South America can only claim one bear species: the spectacled bear. As such, it has a fair amount of fame and has become a representative species of the tropical Andes. White and pale yellow markings occur around their neck, muzzle, chest, and eyes, offsetting their black fur. The light fur circling their eyes, producing the look of wearing eyeglasses, give them their common name. That being said, not all spectacled bears are bespectacled like this, so being the only bear species in South America makes them more easily identifiable despite their variations in coloring.
These bears have an omnivorous diet comprised of birds, rodents, and insects supplemented with the fruit and greenery of several different plants. They enjoy palms, orchid bulbs, bromeliad hearts, and occasionally tree bark.
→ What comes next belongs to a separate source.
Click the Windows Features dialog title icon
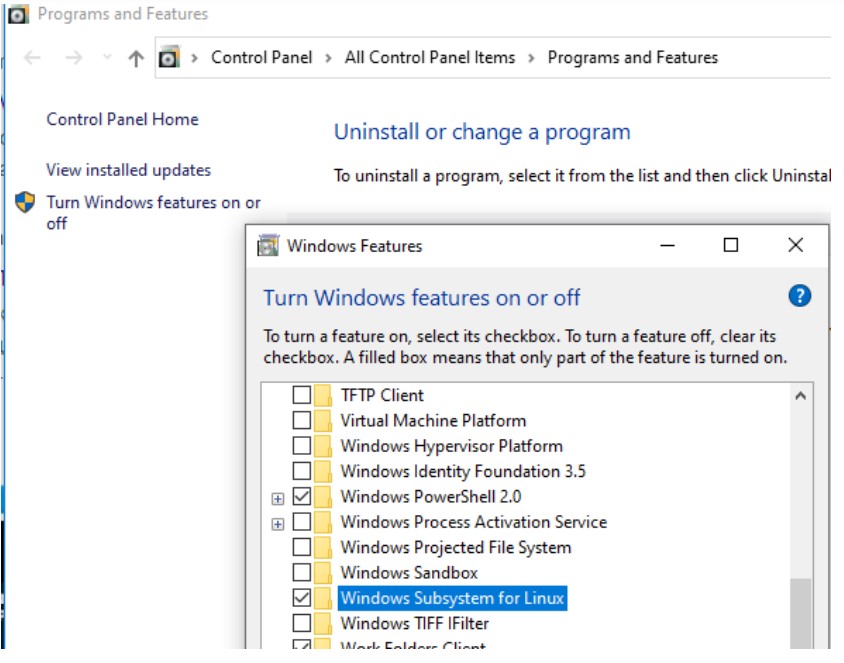844x663 pixels. pyautogui.click(x=268, y=246)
Ultimately, though meat only makes up around 5% of its diet, these Andean bears are South America’s largest land carnivores.
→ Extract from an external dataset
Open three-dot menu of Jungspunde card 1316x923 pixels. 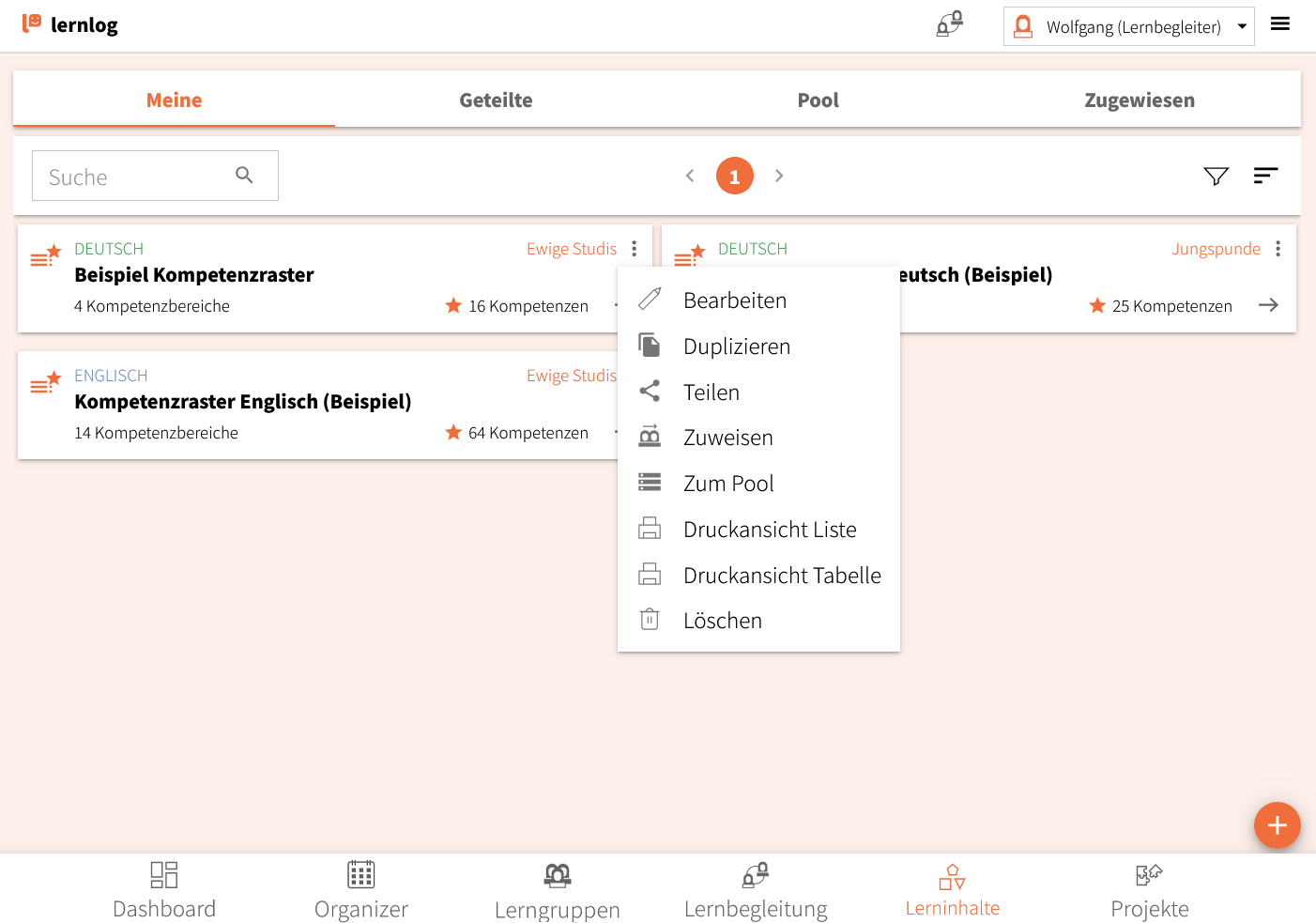click(x=1278, y=249)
Unlike many other bears, the spectacled bear does not hibernate and you won’t find it inhabiting dark caves. Rather, they make platforms and nests out of branches and leaves within the Andean trees where the sleep and feed. They have been known to keep to their isolated, protected platforms for days as they wait for their fruit to ripen.
Although they have a pretty varied diet, habitat fragmentation and degradation are threats to the bear’s habitats and food sources. They also still suffer from hunting—from both the local populations as well as commercial ventures. Now, the spectacled bear is another of Ecuador’s endangered animals.
Spectacled bears have a pop culture following with their celebrity, Paddington, who is featured in children’s books as well as a recent movie. Paddington is actually from “deepest, darkest Peru,” not Ecuador, but he does sport some very modish spectacles that further reify his distinctive heritage.